## Start Record set

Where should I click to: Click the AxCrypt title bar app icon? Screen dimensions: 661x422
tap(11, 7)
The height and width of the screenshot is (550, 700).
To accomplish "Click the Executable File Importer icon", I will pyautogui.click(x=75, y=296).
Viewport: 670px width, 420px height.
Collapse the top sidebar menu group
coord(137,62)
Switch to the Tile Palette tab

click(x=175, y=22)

## End Record set
## Start Record set

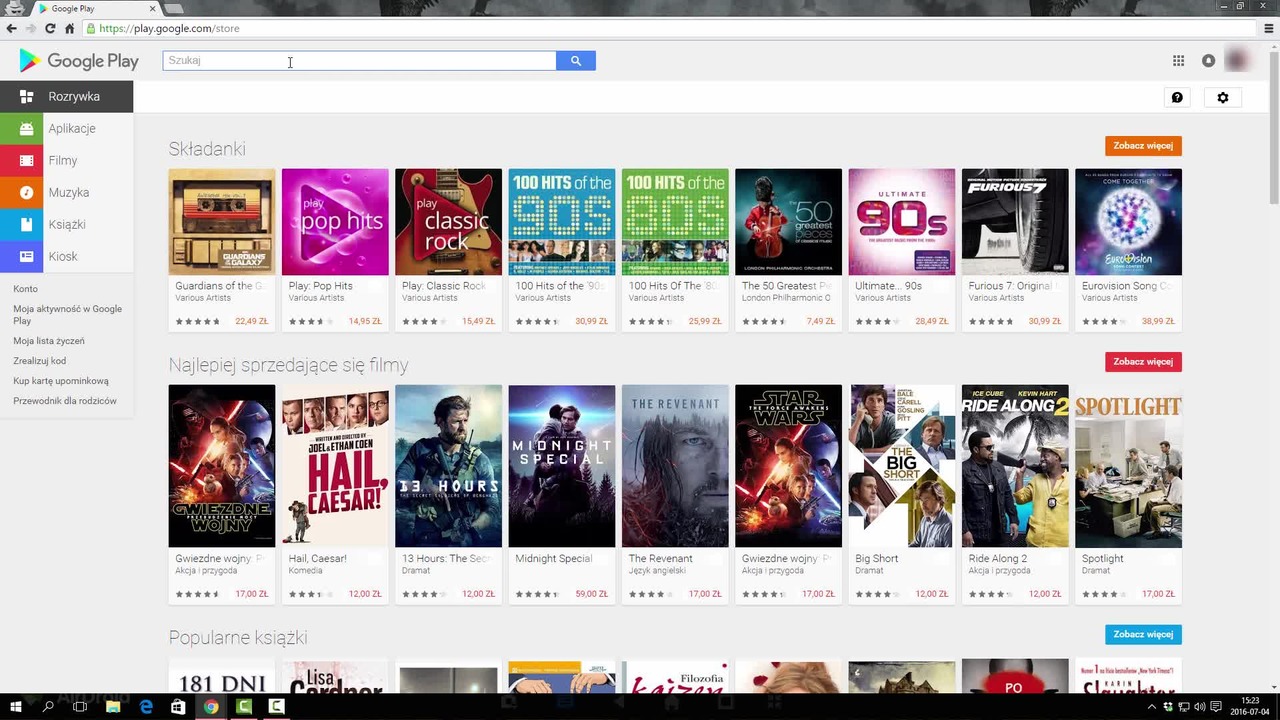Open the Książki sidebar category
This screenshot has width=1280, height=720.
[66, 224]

## End Record set

→ **Given request**: Express as a JSON list of strings the lines starting with the line containing "The height and" and going on through the line containing "click(x=175, y=22)", one string per line, with blank lines left out.

→ **Solution to the exercise**:
[
  "The height and width of the screenshot is (550, 700).",
  "To accomplish \"Click the Executable File Importer icon\", I will pyautogui.click(x=75, y=296).",
  "Viewport: 670px width, 420px height.",
  "Collapse the top sidebar menu group",
  "coord(137,62)",
  "Switch to the Tile Palette tab",
  "click(x=175, y=22)"
]